A decade on, Alice Springs’ Indigenous festival Parrtjima is bringing a community together through art and storytelling.
Story Terri Cowley Photos Peter Pap
At the centre of a 2km-long red dirt paddock that nips at the bottom of the startling West MacDonnell Ranges just out of Alice Springs, 3 horses with riders stand – one huge, one that’s just about pony-sized, and another that’s also huge but is frozen in a bucking stance, its rider somewhat askew, ready to fall off the back haunches. Each horse and rider glows from within. A bundle of fairy lights twinkle like the purple, unpolluted skies they sit under. Of this place and yet not. Something a bit magical.
This art installation called The Language of the Stockmen was first displayed as part of the Indigenous light show Parrtjima in 2019. In 2025, it was back for Parrtjima’s 10th year, but that – as the show’s curator and well-known arts executive Rhoda Roberts explains – was not that simple. “We didn’t know where they were,” Rhoda says. “When we managed to track them down in some guy’s paddock, he was like, ‘I’m glad you are coming to get this. I was going to chuck it out!’”
More than 20,000 people – a seamless mix of curious visitors and comfortable locals – attended a 10-day program from April 4–15, which also had panel talks, workshops and a comedy night.
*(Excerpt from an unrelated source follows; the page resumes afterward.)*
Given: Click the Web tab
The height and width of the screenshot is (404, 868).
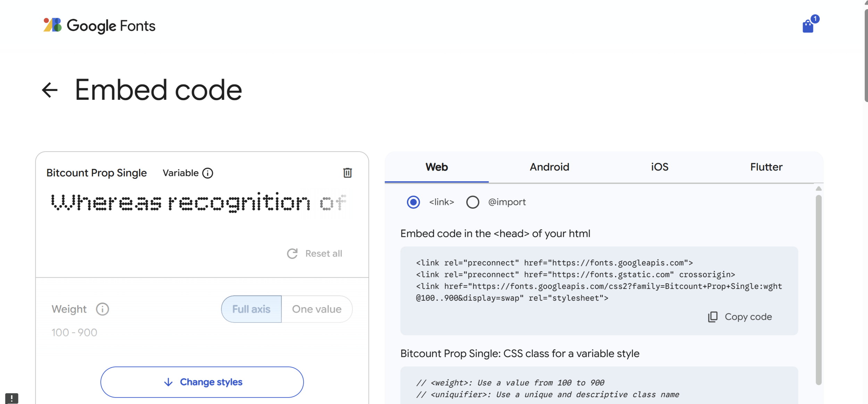Looking at the screenshot, I should coord(436,167).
The colourful, safe ‘gathering ground’ included a live music stage featuring Troy Cassar-Daley and the Darwin Symphony Orchestra and others. Indigenous markets sold Aboriginal art, fashion, jewellery, bush medicine and beauty products, and multicultural food trucks made a killing. It all culminated in the MacDonnell Ranges Light Show, during which breathtaking projections were plastered against the red quartzite peaks telling the story of the local Arrernte people to enthusiastic crowds in grandstands.